##### ページ抜粋

これらの設備が正常に機能するよう、防火対象物の関係者は消防用設備等について規定に従って適切に設置、及び維持しなければなりません。
消防用設備等の種類
消防用設備等には次の3種類あります。
消防の用に供する設備
消防用水
消火活動上に必要な施設
ここでは、それぞれの設備について詳しく解説します。
消防の用に供する設備
消防の用に供する設備には「消火設備」「警報設備」「避難設備」の3つがあります。
消火設備とは、火災が発生した場合の消火活動に用いられる設備の総称をいいます
消防設備の1つで、消防法により建物の用途・規模に応じて設置し、定期的に点検することが義務付けられています。
消火器及び簡易消火用具(水バケツ、水槽、乾燥砂等)

##########
##### 保存済み項目

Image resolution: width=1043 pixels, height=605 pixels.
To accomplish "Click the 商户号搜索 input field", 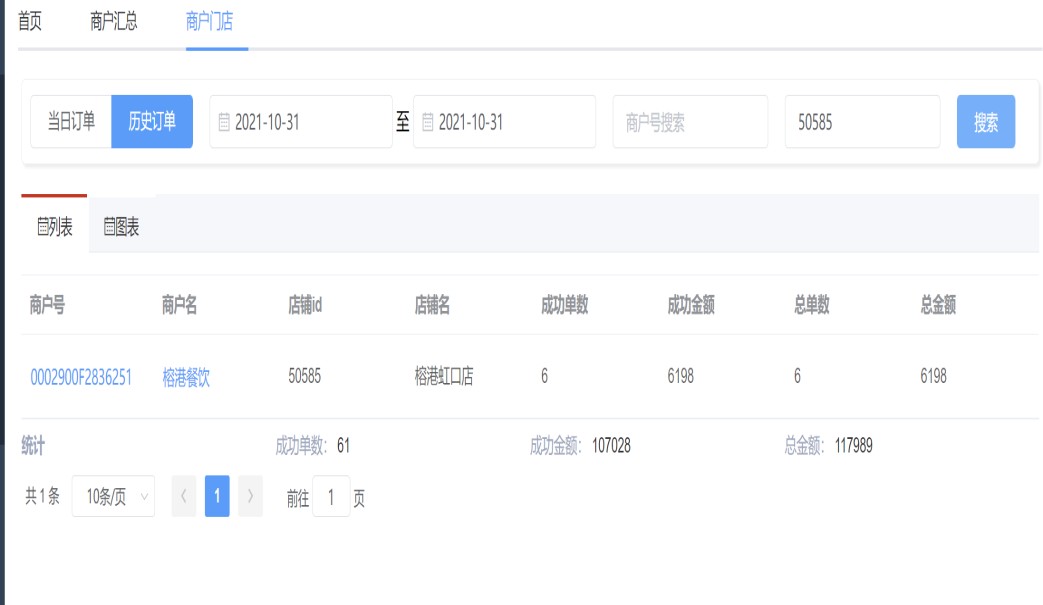I will coord(690,122).
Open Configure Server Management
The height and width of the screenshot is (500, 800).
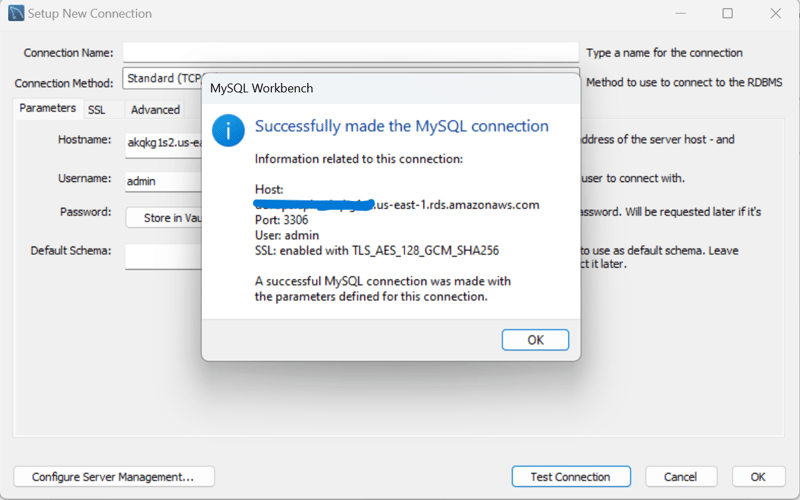coord(113,477)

##########

**作業内容 A**:
消防用設備等についての抜粋から、「これらの設備が正常に機能する」を含む箇所で始まり「消防の用に供する設備には「消火設備」「警報設備」「避難設備」の3つがあります。」で終わる部分を、一字も変えずに抜き出してください。
**作業内容 B**:
消防用設備等の解説文を、途切れたところの次から書き継いでください。

**作業結果 A**:
これらの設備が正常に機能するよう、防火対象物の関係者は消防用設備等について規定に従って適切に設置、及び維持しなければなりません。
消防用設備等の種類
消防用設備等には次の3種類あります。
消防の用に供する設備
消防用水
消火活動上に必要な施設
ここでは、それぞれの設備について詳しく解説します。
消防の用に供する設備
消防の用に供する設備には「消火設備」「警報設備」「避難設備」の3つがあります。

**作業結果 B**:
屋内消火栓設備
スプリンクラー設備
水噴霧消火設備
泡消火設備
不活性ガス消火設備
ハロゲン化物消火設備
粉末消火設備
屋外消火栓設備
動力消防ポンプ設備
警報設備
警報設備とは、火災が発生した場合に熱や煙等を感知し、建物内の人に発生の旨を知らせて避難へ誘導する設備の総称をいいます。
警報設備には次のものが該当します。
自動火災報知設備
ガス漏れ火災警報設備
漏電火災警報器
消防機関へ通報する火災報知設備
非常警報器具(非常ベル、自動式サイレン、放送設備)
住宅用火災警報器
※住宅用火災警報器の設置基準については各市町村により規定されています。
避難設備
避難設備とは、火災等の災害発生時に、建物内の人が避難するために用いられる設備の総称をいいます。
避難設備には次のものが該当します。
避難器具(すべりだい、避難はしご、救助袋、緩降機、避難橋、その他の避難器具等)
誘導灯及び誘導標識
消防用水
消防用水とは、消火活動に必要となる水を確保している防火水槽や貯水池等、消防用の水の供給設備である消防水利のことです。
消防用水は、敷地内の建物、もしくは近隣する建物の火災を消火する目的で設置されています。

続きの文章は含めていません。